My question is how to use the information held by the two 2D 2x3 transformation matrices to construct a 3D transformation matrix that in total transforms the 3D object in the same way as the 2D matrices would if I apply them to their corresponding planes?

EDIT:

As suggested by amd I tried to find more constrains to reduce the number of free parameters.

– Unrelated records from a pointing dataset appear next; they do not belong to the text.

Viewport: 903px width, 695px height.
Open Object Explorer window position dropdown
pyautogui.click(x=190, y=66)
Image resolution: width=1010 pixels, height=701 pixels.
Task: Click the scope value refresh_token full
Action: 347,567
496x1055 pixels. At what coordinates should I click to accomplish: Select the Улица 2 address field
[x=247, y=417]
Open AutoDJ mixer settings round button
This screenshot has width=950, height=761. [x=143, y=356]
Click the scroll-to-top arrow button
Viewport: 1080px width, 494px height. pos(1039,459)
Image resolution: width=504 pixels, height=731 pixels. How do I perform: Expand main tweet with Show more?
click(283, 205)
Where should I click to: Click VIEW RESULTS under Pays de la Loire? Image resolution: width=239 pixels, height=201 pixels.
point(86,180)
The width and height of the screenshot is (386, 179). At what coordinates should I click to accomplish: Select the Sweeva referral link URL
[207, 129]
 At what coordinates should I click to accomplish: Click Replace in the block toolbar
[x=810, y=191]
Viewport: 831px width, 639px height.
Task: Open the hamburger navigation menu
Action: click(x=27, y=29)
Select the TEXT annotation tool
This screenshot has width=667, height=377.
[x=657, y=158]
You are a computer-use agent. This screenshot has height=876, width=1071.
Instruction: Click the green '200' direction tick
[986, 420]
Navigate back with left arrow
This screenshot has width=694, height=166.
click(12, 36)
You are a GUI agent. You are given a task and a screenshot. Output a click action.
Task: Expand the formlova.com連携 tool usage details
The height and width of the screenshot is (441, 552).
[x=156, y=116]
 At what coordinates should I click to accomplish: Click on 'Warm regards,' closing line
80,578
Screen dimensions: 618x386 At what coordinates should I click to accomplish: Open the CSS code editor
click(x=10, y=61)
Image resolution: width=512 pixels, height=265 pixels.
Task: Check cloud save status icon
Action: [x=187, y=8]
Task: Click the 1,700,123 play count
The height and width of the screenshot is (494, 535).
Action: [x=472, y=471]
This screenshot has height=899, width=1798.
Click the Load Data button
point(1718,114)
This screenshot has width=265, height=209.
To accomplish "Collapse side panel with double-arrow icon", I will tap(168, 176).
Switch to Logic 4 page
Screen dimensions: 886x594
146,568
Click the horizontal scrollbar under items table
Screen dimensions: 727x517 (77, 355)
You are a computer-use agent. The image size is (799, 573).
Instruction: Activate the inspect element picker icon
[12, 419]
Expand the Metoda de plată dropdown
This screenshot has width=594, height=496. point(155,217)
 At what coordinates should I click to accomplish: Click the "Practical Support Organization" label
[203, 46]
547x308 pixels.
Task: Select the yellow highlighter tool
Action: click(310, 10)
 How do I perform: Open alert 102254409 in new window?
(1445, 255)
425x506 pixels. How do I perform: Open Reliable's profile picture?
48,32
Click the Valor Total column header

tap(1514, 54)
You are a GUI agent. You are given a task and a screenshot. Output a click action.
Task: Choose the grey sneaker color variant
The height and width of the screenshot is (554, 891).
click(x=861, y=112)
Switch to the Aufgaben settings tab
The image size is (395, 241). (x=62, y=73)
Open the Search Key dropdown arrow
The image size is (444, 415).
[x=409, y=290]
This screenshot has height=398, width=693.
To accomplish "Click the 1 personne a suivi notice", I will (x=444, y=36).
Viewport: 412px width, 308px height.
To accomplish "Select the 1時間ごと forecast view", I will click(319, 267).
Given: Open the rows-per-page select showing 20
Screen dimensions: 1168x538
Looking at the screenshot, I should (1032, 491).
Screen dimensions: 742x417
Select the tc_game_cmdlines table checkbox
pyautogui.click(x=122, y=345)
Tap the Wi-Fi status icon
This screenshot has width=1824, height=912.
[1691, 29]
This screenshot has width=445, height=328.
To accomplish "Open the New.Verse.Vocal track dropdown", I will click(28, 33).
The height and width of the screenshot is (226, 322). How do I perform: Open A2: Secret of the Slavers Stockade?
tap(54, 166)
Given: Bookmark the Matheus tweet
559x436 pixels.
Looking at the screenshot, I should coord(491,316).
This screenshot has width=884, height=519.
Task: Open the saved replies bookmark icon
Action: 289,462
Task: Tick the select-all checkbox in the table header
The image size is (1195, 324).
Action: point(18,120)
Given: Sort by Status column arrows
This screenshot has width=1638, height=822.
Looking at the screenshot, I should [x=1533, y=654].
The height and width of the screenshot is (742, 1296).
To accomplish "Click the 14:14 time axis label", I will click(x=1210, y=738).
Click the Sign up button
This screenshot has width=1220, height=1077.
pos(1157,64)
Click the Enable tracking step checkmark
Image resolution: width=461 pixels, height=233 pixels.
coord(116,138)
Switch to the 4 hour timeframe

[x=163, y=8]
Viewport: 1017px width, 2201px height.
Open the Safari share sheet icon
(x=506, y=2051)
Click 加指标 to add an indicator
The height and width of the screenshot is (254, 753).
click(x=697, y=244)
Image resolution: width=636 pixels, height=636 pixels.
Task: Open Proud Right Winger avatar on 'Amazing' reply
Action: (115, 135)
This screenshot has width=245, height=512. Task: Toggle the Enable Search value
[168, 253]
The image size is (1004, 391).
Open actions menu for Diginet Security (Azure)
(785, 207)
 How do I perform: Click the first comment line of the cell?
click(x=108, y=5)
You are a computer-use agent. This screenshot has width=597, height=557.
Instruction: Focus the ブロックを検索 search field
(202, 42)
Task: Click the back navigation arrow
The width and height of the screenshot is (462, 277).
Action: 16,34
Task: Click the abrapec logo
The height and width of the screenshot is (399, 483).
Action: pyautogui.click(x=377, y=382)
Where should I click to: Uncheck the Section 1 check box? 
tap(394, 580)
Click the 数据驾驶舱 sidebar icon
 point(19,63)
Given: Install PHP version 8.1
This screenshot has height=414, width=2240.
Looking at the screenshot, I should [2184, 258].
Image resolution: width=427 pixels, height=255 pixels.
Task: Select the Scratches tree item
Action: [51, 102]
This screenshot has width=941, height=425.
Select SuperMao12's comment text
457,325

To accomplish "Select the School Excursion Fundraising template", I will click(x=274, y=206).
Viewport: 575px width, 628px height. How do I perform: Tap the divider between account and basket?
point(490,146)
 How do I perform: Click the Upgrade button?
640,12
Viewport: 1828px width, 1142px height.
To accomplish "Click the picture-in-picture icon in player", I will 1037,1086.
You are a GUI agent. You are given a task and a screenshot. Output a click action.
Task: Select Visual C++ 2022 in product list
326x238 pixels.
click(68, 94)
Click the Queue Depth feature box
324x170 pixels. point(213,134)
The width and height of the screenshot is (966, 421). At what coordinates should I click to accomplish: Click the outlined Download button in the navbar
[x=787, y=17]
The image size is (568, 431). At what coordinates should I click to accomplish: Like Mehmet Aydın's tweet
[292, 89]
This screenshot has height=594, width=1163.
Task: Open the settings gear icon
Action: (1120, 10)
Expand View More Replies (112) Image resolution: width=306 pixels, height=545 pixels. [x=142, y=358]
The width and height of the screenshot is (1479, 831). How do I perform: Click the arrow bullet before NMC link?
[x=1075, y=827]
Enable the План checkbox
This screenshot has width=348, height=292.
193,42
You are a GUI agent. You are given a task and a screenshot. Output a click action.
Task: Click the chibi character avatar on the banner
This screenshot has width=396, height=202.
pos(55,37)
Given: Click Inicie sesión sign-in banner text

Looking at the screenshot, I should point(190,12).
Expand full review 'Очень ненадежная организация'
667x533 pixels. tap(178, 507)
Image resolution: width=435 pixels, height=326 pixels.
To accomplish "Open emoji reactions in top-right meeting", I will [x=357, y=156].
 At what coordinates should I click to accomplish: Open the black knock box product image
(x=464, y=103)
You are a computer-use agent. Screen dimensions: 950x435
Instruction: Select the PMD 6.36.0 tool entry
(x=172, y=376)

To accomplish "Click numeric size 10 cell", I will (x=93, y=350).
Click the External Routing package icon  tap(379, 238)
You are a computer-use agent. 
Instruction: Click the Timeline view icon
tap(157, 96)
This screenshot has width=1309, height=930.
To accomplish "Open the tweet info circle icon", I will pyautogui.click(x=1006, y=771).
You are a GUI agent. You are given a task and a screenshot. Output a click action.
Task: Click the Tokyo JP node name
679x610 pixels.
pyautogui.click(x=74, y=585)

I analysed the movement of the object and I found out that the 3 dominant parameters are:

• Translation in z-direction
• Rotation around the x-axis (Pitch)
• Rotation around the y-axis (Yaw)

What can be neglected is:

• Translation in negative z-direction
• Rotation around the z-axis (Roll)

I hope that helps.

• On the face of it, a complete reconstruction of the 3-D transformation doesn’t seem possible. The transformations you’re considering have 9 degrees of freedom, but the two estimated transformations of the projections only supply 8 parameters. Do you have any constraints on the possible transformations. – amd Oct 11 '16 at 19:27
• Also, what’s the nature of the two projections? Orthogonal vs. perspective, for instance, makes a big difference. – amd Oct 11 '16 at 19:47
• The projections are orthogonal. I will think about the constrains to see if we can reduce the degrees of freedom. – Kevin Katzke Oct 11 '16 at 20:33
• If you can see the same object feature in both views, you could potentially make use of that to correlate them. – amd Oct 12 '16 at 17:52
• @amd I edited my question and provided more information about possible constrains to reduce the number of free parameters. – Kevin Katzke Oct 13 '16 at 12:10

I wonder if you might be making the problem harder by “simplifying” it. Here’s what a few simple rigid motions look like when projected onto the $y$-$z$ plane:
• Rotation about the $z$-axis: $[x\sin\gamma+y\cos\gamma,z]$, so equivalent to the planar transformation $$\begin{bmatrix}y&z&1\end{bmatrix}\begin{bmatrix}\cos\gamma&0\\0&1\\x\sin\gamma&0\end{bmatrix}$$ which looks like scaling+translation.
• Rotation about the $y$-axis: $[y,z\cos\beta-x\sin\beta,1]$, equivalent to $$\begin{bmatrix}y&z&1\end{bmatrix}\begin{bmatrix}1&0\\0&\cos\beta\\0&-x\sin\beta\end{bmatrix}$$ which also looks like scaling+translation
• Rotation about $y$, then $z$: $[y\cos\gamma+z\sin\beta\sin\gamma+x\cos\beta\sin\gamma,z\cos\beta-x\sin\beta]$, or $$\begin{bmatrix}y&z&1\end{bmatrix}\begin{bmatrix} \cos\gamma & 0 \\ \sin\beta\sin\gamma & \cos\beta \\ x\cos\beta\sin\gamma & -x\sin\beta \end{bmatrix}$$ which is more like a shear+translation. Trying to approximate this by a shearless affine transformation might not work so well.
Of concern, too, is the “free” factor of $x$ in the translation part of all of these transformations. This doesn’t really correspond to anything in the image plane and makes the resulting transformation non-affine. It’s reminiscent of the way that $z$ appears in the derivation of the perspective projection, so I wonder if you might get better results by computing a planar perspective transform for each view and trying to reconstruct the 3-D transformation from those. On the other hand, if the frame-to-frame difference is small, affine approximations shouldn’t be too bad.